Input rows
↓↓↓
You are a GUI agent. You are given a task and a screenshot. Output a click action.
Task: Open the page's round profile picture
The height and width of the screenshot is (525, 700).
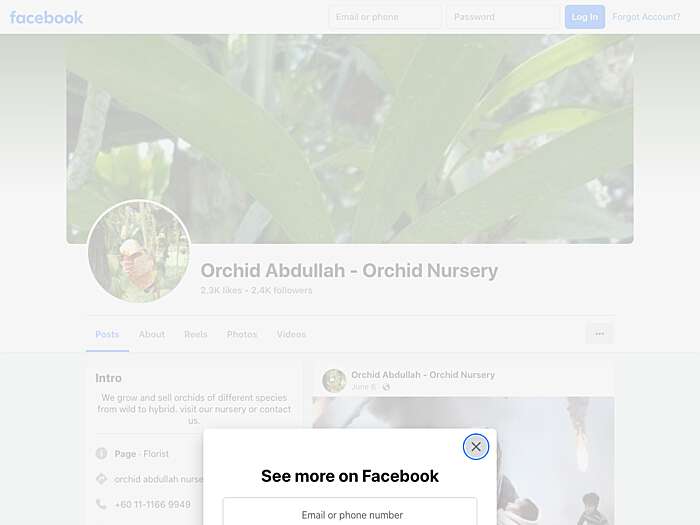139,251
↑↑↑
↓↓↓
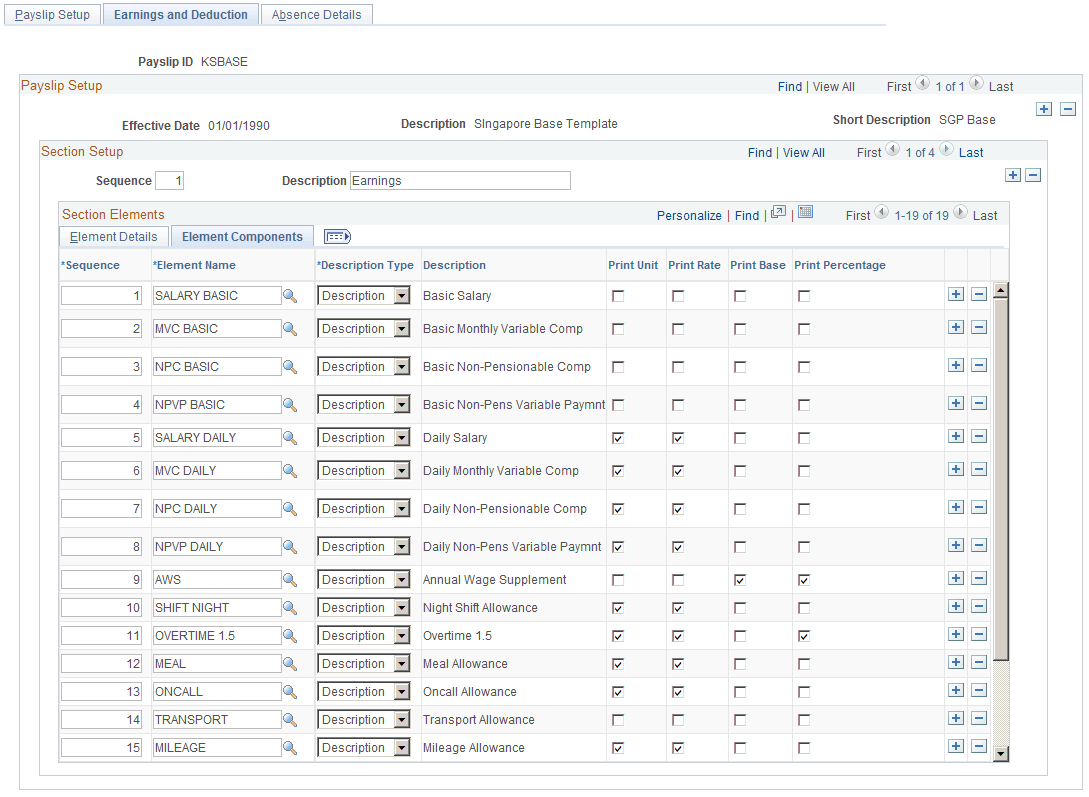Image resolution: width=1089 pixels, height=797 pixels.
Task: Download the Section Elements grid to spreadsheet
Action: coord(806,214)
↑↑↑
Written request
Which lines of the material contain the string "screenshot"? List each of them in full.

Response to the exercise
You are a GUI agent. You are given a task and a screenshot. Output a click action.
The height and width of the screenshot is (525, 700).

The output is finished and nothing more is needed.